Skip to content

Latest commit

 

History

History
183 lines (125 loc) · 13.3 KB

documentation_development.md

File metadata and controls

183 lines (125 loc) · 13.3 KB

Useful materials for learning Docker and R on Docker

Docker's own tutorial that comes with the Docker installation https://colinfay.me/docker-r-reproducibility/ https://ropenscilabs.github.io/r-docker-tutorial/04-Dockerhub.html

Overview

ACMT-Network takes advantage of Docker and provides an isolated environment for running ACMT. Users can run ACMT in a web-based RStudio connected to the isolated environment and can conveniently move documents back and forth between the isolated environment and their local computer.

Prerequisites

Docker installed 7 GB of storage space

Installation

Download this repository using git clone.

Enter the acmt-network folder.

Configure the .env file to specify the states you want to download geocoding files for, and the year these files are published.

Run docker-compose up in terminal. When installing this tool for the first time, it could take an hour to complete (downloading files for more states takes longer).

After docker-compose up is run to complete (usually when the terminal shows a message saying that the database is ready to accept connection db_1 | 2020-12-25 23:11:41.680 UTC [1] LOG: database system is ready to accept connections), leave the terminal running and open http://localhost:8787/ in a local browser.

When asked to enter username and password, enter rstudio for username and acmtPassword for password.

A web-based RStudio window will open and it is connected to the isolated environment for running ACMT.

In the web-based RStudio, go into the workspace folder and set the workspace folder to working directory. The workspace folder is for exchanging data between the isolated environment and your local computer. The files in the isolated environment's workspace will be synchronized with your local computer's acmt-network/src/app/workspace.

Test if acmt-network is installed successfully by sourcing TestDockerACMT.R. If no error occurs, the installation succeeds.

You can pause running the environment by pressing ctrl-c in the terminal where you installed ACMT-Network, and the work will be saved.

To resume from where you paused the last time, run docker-compose up in the acmt-network folder.

In the above, docker-compose up does two things, installing ACMT-Network and creating an instance of ACMT-Network (the isolated environment we just ran). The ACMT-Network is installed in the form of Docker images and they can be found by clicking Images in the left panel of Docker Dashboard (acmt-network_app, acmt-network_files, acmt-network_api and acmt-network_db.). The instance of ACMT-Network is created in the form of a Docker container network and it can be found by clicking Container/Apps in the left panel of Docker Dashboard (acmt-network).

When pausing the environment we just created, we were simply pausing the ACMT-Network instance. As long as we did not remove the instance, we can always resume from where we left before. Nevertheless, we can always start a new instance by running docker-compose up in the acmt-network folder (if we have removed the instance we created before).

Removing an ACMT-Network instance

To remove an ACMT-Network instance, open Docker Dashboard, select Containers/Apps on the left panel; on the right panel, hover on the ACMT-Network instance you want to remove, click the stop and delete button to remove the instance. Most of the data created when running the ACMT-Network instance will be removed except for the files in workspace which corresponds to your local computer's acmt-network/src/app/workspace.

- **Exercise description**
Name every Docker image that the ACMT-Network documentation says appears under Images in Docker Dashboard.

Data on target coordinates
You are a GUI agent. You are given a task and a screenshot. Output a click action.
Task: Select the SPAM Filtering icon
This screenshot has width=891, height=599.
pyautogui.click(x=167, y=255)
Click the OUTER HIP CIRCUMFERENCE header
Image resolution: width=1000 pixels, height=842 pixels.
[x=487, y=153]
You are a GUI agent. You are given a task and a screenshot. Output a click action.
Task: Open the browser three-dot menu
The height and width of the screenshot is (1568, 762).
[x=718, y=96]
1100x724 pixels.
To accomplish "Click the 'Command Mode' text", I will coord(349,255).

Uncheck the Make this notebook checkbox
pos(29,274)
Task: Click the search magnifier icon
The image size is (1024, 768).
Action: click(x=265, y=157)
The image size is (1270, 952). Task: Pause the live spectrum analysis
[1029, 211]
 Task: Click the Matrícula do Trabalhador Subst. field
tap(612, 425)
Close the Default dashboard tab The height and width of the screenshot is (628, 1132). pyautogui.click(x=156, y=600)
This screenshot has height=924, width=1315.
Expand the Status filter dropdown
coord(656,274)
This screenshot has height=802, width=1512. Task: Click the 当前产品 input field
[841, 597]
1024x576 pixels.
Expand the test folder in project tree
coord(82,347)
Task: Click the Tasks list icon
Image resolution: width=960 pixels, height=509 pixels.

- **Finished exercise**
acmt-network_app, acmt-network_files, acmt-network_api, acmt-network_db